Bristol club builds a £500,000 new home

'We've really gone to town on this...'

Bristol comedy club Jesters is to move into a historic former cinema – after spending £500,000 on converting it.

The club is to move from the site it has occupied for 12 years, to the old Academy cinema, a Grade II listed building on the opposite side of the street.

The building is said to have inspired Cary Grant to go into the movies, as he lived just 50 yards away when he was a youngster.

It was a cinema from 1914 to 1955, when it became a Christadelphian Hall. In 1999, it was sold to JD Wetherspoons and became a pub, The Magic Box, which closed in 2006.

Jesters has spent more than eight months revamping the site, ready for it to open as a 350-seat comedy venue – almost twice as big as its current room – on January 31.

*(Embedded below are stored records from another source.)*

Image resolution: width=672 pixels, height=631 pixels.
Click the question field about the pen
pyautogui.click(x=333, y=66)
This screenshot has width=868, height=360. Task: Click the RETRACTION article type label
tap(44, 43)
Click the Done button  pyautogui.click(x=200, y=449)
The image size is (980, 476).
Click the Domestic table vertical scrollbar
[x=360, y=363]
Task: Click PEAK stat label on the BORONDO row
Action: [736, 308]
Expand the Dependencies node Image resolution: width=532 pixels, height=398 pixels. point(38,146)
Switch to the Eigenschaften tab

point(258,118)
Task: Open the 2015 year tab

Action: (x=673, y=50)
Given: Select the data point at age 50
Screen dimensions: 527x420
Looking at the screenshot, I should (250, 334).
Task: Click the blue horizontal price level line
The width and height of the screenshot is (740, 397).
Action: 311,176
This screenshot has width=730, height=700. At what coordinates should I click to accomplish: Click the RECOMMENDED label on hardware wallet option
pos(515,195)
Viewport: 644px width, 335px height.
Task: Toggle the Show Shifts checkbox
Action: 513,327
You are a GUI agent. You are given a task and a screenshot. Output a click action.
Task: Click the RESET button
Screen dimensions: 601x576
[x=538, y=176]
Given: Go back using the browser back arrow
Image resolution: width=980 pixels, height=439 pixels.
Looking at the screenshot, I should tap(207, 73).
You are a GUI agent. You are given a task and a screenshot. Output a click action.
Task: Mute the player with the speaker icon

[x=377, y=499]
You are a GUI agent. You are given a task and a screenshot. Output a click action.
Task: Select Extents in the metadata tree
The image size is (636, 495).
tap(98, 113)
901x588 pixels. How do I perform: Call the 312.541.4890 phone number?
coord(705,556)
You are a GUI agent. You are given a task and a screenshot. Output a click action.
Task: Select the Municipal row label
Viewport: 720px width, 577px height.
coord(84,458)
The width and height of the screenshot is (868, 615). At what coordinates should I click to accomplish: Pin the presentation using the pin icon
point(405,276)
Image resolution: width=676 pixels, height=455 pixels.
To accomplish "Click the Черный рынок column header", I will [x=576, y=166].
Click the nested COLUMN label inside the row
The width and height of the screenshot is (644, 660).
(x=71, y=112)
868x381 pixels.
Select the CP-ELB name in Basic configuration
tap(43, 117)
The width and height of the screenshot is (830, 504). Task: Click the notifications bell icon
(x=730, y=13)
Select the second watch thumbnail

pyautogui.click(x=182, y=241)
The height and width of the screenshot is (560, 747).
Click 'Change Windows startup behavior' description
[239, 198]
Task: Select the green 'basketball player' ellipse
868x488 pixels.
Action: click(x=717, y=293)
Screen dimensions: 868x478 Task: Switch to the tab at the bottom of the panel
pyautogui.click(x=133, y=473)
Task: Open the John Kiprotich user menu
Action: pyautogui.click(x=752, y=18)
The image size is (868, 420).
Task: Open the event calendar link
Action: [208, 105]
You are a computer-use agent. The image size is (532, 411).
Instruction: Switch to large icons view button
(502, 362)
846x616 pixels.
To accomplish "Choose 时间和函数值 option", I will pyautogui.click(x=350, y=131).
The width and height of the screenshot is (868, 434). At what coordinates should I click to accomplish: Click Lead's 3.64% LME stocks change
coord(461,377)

Guy Bentham-Hill, Bristol City Council’s listed buildings officer, said a comedy club was ‘the kindest use we could imagine for this building in the modern era’.

The club – which now has a 3am licence at weekends - had initially planned to open before Christmas, but the extend of the rebuilding work led to delays.

Jesters owner David Trew added: ‘We’ve really gone to town on this. Because it’s listed, we’ve had to restore all the original features, and it looks magnificent.

‘ It should really put us in the premier league of UK comedy clubs in the UK.’